Nothing in the data may be altered; restate all of it exactly.

## Dataset entries
■ ■ ■
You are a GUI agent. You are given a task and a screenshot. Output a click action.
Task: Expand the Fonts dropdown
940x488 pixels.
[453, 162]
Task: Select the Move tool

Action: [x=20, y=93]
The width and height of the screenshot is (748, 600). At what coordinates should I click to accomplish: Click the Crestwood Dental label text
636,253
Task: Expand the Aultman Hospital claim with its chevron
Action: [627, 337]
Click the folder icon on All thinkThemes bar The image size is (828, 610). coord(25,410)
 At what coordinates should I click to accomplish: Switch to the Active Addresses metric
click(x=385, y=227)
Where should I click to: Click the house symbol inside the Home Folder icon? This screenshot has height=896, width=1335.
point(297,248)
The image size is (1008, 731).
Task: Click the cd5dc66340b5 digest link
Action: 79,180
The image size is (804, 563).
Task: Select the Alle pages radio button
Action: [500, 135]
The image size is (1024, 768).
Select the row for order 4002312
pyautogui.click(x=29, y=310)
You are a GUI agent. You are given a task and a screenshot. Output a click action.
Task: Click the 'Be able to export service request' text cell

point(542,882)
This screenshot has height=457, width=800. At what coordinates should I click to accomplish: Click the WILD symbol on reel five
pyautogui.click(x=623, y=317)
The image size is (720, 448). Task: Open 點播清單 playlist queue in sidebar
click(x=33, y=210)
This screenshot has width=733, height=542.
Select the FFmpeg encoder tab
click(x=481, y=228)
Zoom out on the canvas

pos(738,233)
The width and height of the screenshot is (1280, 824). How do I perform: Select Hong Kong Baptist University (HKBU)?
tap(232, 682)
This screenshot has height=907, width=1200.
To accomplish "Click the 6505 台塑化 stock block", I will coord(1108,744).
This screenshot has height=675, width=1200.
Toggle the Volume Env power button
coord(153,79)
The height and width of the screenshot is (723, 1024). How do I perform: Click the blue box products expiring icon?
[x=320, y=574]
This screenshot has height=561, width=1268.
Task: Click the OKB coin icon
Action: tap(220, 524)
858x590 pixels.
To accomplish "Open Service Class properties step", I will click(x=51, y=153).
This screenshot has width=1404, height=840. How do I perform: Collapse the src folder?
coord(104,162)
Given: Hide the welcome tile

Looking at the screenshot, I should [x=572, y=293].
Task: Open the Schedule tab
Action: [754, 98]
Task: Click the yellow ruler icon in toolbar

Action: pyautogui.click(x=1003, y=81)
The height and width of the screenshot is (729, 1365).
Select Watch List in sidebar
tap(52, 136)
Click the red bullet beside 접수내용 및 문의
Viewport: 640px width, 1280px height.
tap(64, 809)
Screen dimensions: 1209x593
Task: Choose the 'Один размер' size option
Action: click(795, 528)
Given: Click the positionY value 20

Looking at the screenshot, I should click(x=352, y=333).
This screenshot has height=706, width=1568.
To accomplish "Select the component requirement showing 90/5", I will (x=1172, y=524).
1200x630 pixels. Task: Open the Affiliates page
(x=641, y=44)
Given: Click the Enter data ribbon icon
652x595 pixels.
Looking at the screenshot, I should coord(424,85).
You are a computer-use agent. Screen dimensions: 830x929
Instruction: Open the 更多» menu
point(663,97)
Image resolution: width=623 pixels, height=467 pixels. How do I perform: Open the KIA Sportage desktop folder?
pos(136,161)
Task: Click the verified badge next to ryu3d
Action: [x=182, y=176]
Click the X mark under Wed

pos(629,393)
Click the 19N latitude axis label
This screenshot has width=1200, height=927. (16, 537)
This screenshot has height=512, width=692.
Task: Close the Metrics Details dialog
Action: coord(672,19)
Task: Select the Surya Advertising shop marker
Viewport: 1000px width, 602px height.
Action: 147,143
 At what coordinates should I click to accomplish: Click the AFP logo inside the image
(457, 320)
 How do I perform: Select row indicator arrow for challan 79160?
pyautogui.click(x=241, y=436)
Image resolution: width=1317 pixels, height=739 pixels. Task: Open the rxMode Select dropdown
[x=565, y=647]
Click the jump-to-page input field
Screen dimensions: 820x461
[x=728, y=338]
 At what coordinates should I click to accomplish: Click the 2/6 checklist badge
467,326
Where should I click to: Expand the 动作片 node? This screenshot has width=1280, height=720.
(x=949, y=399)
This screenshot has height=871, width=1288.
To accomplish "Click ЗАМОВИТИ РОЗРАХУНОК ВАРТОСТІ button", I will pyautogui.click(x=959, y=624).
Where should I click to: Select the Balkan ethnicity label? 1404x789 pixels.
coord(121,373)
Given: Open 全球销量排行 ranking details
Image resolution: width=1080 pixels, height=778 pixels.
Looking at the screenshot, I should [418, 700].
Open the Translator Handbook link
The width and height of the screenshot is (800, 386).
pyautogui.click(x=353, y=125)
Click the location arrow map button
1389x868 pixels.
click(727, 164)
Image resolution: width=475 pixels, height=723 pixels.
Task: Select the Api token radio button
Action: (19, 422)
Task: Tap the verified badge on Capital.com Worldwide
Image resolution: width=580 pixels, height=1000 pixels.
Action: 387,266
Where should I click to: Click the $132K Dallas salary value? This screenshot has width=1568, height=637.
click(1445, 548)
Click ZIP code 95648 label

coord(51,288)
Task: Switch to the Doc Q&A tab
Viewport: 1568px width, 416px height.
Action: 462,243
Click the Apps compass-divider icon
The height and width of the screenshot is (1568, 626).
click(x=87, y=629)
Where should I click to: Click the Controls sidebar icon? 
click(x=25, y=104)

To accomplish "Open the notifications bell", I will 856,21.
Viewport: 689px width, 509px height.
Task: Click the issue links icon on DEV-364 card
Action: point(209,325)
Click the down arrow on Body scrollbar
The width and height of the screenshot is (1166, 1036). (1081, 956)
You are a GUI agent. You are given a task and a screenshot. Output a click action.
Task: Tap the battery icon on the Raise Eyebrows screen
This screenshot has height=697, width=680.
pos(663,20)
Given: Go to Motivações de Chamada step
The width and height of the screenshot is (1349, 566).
■ ■ ■
## Response to the exercise
You are a GUI agent. You are given a task and a screenshot. Output a click action.
Task: Expand the Fonts dropdown
940x488 pixels.
[453, 162]
Task: Select the Move tool

Action: [x=20, y=93]
The width and height of the screenshot is (748, 600). At what coordinates should I click to accomplish: Click the Crestwood Dental label text
636,253
Task: Expand the Aultman Hospital claim with its chevron
Action: [627, 337]
Click the folder icon on All thinkThemes bar The image size is (828, 610). coord(25,410)
 At what coordinates should I click to accomplish: Switch to the Active Addresses metric
click(x=385, y=227)
Where should I click to: Click the house symbol inside the Home Folder icon? This screenshot has height=896, width=1335.
point(297,248)
The image size is (1008, 731).
Task: Click the cd5dc66340b5 digest link
Action: 79,180
The image size is (804, 563).
Task: Select the Alle pages radio button
Action: [500, 135]
The image size is (1024, 768).
Select the row for order 4002312
pyautogui.click(x=29, y=310)
You are a GUI agent. You are given a task and a screenshot. Output a click action.
Task: Click the 'Be able to export service request' text cell

point(542,882)
This screenshot has height=457, width=800. At what coordinates should I click to accomplish: Click the WILD symbol on reel five
pyautogui.click(x=623, y=317)
The image size is (720, 448). Task: Open 點播清單 playlist queue in sidebar
click(x=33, y=210)
This screenshot has width=733, height=542.
Select the FFmpeg encoder tab
click(x=481, y=228)
Zoom out on the canvas

pos(738,233)
The width and height of the screenshot is (1280, 824). How do I perform: Select Hong Kong Baptist University (HKBU)?
tap(232, 682)
This screenshot has height=907, width=1200.
To accomplish "Click the 6505 台塑化 stock block", I will coord(1108,744).
This screenshot has height=675, width=1200.
Toggle the Volume Env power button
coord(153,79)
The height and width of the screenshot is (723, 1024). How do I perform: Click the blue box products expiring icon?
[x=320, y=574]
This screenshot has height=561, width=1268.
Task: Click the OKB coin icon
Action: tap(220, 524)
858x590 pixels.
To accomplish "Open Service Class properties step", I will click(x=51, y=153).
This screenshot has width=1404, height=840. How do I perform: Collapse the src folder?
coord(104,162)
Given: Hide the welcome tile

Looking at the screenshot, I should [x=572, y=293].
Task: Open the Schedule tab
Action: [754, 98]
Task: Click the yellow ruler icon in toolbar

Action: pyautogui.click(x=1003, y=81)
The height and width of the screenshot is (729, 1365).
Select Watch List in sidebar
tap(52, 136)
Click the red bullet beside 접수내용 및 문의
Viewport: 640px width, 1280px height.
tap(64, 809)
Screen dimensions: 1209x593
Task: Choose the 'Один размер' size option
Action: click(795, 528)
Given: Click the positionY value 20

Looking at the screenshot, I should click(x=352, y=333).
This screenshot has height=706, width=1568.
To accomplish "Select the component requirement showing 90/5", I will (x=1172, y=524).
1200x630 pixels. Task: Open the Affiliates page
(x=641, y=44)
Given: Click the Enter data ribbon icon
652x595 pixels.
Looking at the screenshot, I should coord(424,85).
You are a computer-use agent. Screen dimensions: 830x929
Instruction: Open the 更多» menu
point(663,97)
Image resolution: width=623 pixels, height=467 pixels. How do I perform: Open the KIA Sportage desktop folder?
pos(136,161)
Task: Click the verified badge next to ryu3d
Action: [x=182, y=176]
Click the X mark under Wed

pos(629,393)
Click the 19N latitude axis label
This screenshot has width=1200, height=927. (16, 537)
This screenshot has height=512, width=692.
Task: Close the Metrics Details dialog
Action: coord(672,19)
Task: Select the Surya Advertising shop marker
Viewport: 1000px width, 602px height.
Action: 147,143
 At what coordinates should I click to accomplish: Click the AFP logo inside the image
(457, 320)
 How do I perform: Select row indicator arrow for challan 79160?
pyautogui.click(x=241, y=436)
Image resolution: width=1317 pixels, height=739 pixels. Task: Open the rxMode Select dropdown
[x=565, y=647]
Click the jump-to-page input field
Screen dimensions: 820x461
[x=728, y=338]
 At what coordinates should I click to accomplish: Click the 2/6 checklist badge
467,326
Where should I click to: Expand the 动作片 node? This screenshot has width=1280, height=720.
(x=949, y=399)
This screenshot has height=871, width=1288.
To accomplish "Click ЗАМОВИТИ РОЗРАХУНОК ВАРТОСТІ button", I will pyautogui.click(x=959, y=624).
Where should I click to: Select the Balkan ethnicity label? 1404x789 pixels.
coord(121,373)
Given: Open 全球销量排行 ranking details
Image resolution: width=1080 pixels, height=778 pixels.
Looking at the screenshot, I should [418, 700].
Open the Translator Handbook link
The width and height of the screenshot is (800, 386).
pyautogui.click(x=353, y=125)
Click the location arrow map button
1389x868 pixels.
click(727, 164)
Image resolution: width=475 pixels, height=723 pixels.
Task: Select the Api token radio button
Action: (19, 422)
Task: Tap the verified badge on Capital.com Worldwide
Image resolution: width=580 pixels, height=1000 pixels.
Action: 387,266
Where should I click to: Click the $132K Dallas salary value? This screenshot has width=1568, height=637.
click(1445, 548)
Click ZIP code 95648 label

coord(51,288)
Task: Switch to the Doc Q&A tab
Viewport: 1568px width, 416px height.
Action: 462,243
Click the Apps compass-divider icon
The height and width of the screenshot is (1568, 626).
click(x=87, y=629)
Where should I click to: Click the Controls sidebar icon? 
click(x=25, y=104)

To accomplish "Open the notifications bell", I will 856,21.
Viewport: 689px width, 509px height.
Task: Click the issue links icon on DEV-364 card
Action: point(209,325)
Click the down arrow on Body scrollbar
The width and height of the screenshot is (1166, 1036). (1081, 956)
You are a GUI agent. You are given a task and a screenshot. Output a click action.
Task: Tap the battery icon on the Raise Eyebrows screen
This screenshot has height=697, width=680.
pos(663,20)
Given: Go to Motivações de Chamada step
The width and height of the screenshot is (1349, 566).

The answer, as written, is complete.